## WORK INSTRUCTIONS
Hand back each record exactly as you find it.

## MATERIALS PROVIDED

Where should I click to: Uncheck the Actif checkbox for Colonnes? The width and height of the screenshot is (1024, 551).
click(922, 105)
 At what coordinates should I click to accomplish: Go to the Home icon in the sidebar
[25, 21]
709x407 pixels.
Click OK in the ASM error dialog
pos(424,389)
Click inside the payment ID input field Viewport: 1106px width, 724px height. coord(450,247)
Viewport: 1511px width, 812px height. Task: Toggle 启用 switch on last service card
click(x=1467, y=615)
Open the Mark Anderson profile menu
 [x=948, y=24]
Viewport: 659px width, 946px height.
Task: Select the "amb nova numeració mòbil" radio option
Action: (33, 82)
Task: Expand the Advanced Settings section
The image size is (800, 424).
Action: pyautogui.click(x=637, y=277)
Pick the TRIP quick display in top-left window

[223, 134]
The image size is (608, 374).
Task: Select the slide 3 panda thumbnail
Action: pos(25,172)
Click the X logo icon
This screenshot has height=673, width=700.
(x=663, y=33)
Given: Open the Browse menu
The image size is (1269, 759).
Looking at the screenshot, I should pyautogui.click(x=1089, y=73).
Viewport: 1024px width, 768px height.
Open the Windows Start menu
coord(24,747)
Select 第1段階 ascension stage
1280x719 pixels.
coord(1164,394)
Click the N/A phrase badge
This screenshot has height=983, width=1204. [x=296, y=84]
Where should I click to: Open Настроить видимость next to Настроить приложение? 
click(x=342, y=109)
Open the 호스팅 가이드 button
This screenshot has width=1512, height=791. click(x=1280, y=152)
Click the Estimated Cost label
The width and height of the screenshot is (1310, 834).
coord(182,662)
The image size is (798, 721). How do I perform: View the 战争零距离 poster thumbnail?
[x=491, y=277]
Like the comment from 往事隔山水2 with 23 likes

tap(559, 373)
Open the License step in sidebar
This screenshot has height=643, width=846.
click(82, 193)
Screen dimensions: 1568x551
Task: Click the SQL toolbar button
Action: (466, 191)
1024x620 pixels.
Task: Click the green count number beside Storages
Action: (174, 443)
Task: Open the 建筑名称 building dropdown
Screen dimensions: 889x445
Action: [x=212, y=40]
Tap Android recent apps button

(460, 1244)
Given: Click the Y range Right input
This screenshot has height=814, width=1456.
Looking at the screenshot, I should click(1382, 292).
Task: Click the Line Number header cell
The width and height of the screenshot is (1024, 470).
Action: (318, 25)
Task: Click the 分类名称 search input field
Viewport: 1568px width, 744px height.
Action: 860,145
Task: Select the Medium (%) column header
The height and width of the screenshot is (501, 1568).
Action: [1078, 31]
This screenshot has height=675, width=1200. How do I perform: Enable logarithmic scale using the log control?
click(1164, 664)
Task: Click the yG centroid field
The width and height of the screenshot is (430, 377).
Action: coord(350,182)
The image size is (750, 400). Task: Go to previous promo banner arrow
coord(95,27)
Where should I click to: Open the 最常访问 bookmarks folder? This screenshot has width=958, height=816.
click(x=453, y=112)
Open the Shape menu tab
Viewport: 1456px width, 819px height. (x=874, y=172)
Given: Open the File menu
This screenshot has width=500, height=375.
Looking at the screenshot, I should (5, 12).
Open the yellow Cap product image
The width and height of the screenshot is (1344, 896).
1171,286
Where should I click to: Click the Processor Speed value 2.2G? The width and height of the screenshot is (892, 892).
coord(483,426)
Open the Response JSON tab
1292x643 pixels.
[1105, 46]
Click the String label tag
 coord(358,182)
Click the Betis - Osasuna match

## COMPLETED TASK
Where should I click to: Uncheck the Actif checkbox for Colonnes? The width and height of the screenshot is (1024, 551).
click(922, 105)
 At what coordinates should I click to accomplish: Go to the Home icon in the sidebar
[25, 21]
709x407 pixels.
Click OK in the ASM error dialog
pos(424,389)
Click inside the payment ID input field Viewport: 1106px width, 724px height. coord(450,247)
Viewport: 1511px width, 812px height. Task: Toggle 启用 switch on last service card
click(x=1467, y=615)
Open the Mark Anderson profile menu
 [x=948, y=24]
Viewport: 659px width, 946px height.
Task: Select the "amb nova numeració mòbil" radio option
Action: (33, 82)
Task: Expand the Advanced Settings section
The image size is (800, 424).
Action: pyautogui.click(x=637, y=277)
Pick the TRIP quick display in top-left window

[223, 134]
The image size is (608, 374).
Task: Select the slide 3 panda thumbnail
Action: pos(25,172)
Click the X logo icon
This screenshot has height=673, width=700.
(x=663, y=33)
Given: Open the Browse menu
The image size is (1269, 759).
Looking at the screenshot, I should pyautogui.click(x=1089, y=73).
Viewport: 1024px width, 768px height.
Open the Windows Start menu
coord(24,747)
Select 第1段階 ascension stage
1280x719 pixels.
coord(1164,394)
Click the N/A phrase badge
This screenshot has height=983, width=1204. [x=296, y=84]
Where should I click to: Open Настроить видимость next to Настроить приложение? 
click(x=342, y=109)
Open the 호스팅 가이드 button
This screenshot has width=1512, height=791. click(x=1280, y=152)
Click the Estimated Cost label
The width and height of the screenshot is (1310, 834).
coord(182,662)
The image size is (798, 721). How do I perform: View the 战争零距离 poster thumbnail?
[x=491, y=277]
Like the comment from 往事隔山水2 with 23 likes

tap(559, 373)
Open the License step in sidebar
This screenshot has height=643, width=846.
click(82, 193)
Screen dimensions: 1568x551
Task: Click the SQL toolbar button
Action: (466, 191)
1024x620 pixels.
Task: Click the green count number beside Storages
Action: (174, 443)
Task: Open the 建筑名称 building dropdown
Screen dimensions: 889x445
Action: [x=212, y=40]
Tap Android recent apps button

(460, 1244)
Given: Click the Y range Right input
This screenshot has height=814, width=1456.
Looking at the screenshot, I should click(1382, 292).
Task: Click the Line Number header cell
The width and height of the screenshot is (1024, 470).
Action: (318, 25)
Task: Click the 分类名称 search input field
Viewport: 1568px width, 744px height.
Action: 860,145
Task: Select the Medium (%) column header
The height and width of the screenshot is (501, 1568).
Action: [1078, 31]
This screenshot has height=675, width=1200. How do I perform: Enable logarithmic scale using the log control?
click(1164, 664)
Task: Click the yG centroid field
The width and height of the screenshot is (430, 377).
Action: coord(350,182)
The image size is (750, 400). Task: Go to previous promo banner arrow
coord(95,27)
Where should I click to: Open the 最常访问 bookmarks folder? This screenshot has width=958, height=816.
click(x=453, y=112)
Open the Shape menu tab
Viewport: 1456px width, 819px height. (x=874, y=172)
Given: Open the File menu
This screenshot has width=500, height=375.
Looking at the screenshot, I should (5, 12).
Open the yellow Cap product image
The width and height of the screenshot is (1344, 896).
1171,286
Where should I click to: Click the Processor Speed value 2.2G? The width and height of the screenshot is (892, 892).
coord(483,426)
Open the Response JSON tab
1292x643 pixels.
[1105, 46]
Click the String label tag
 coord(358,182)
Click the Betis - Osasuna match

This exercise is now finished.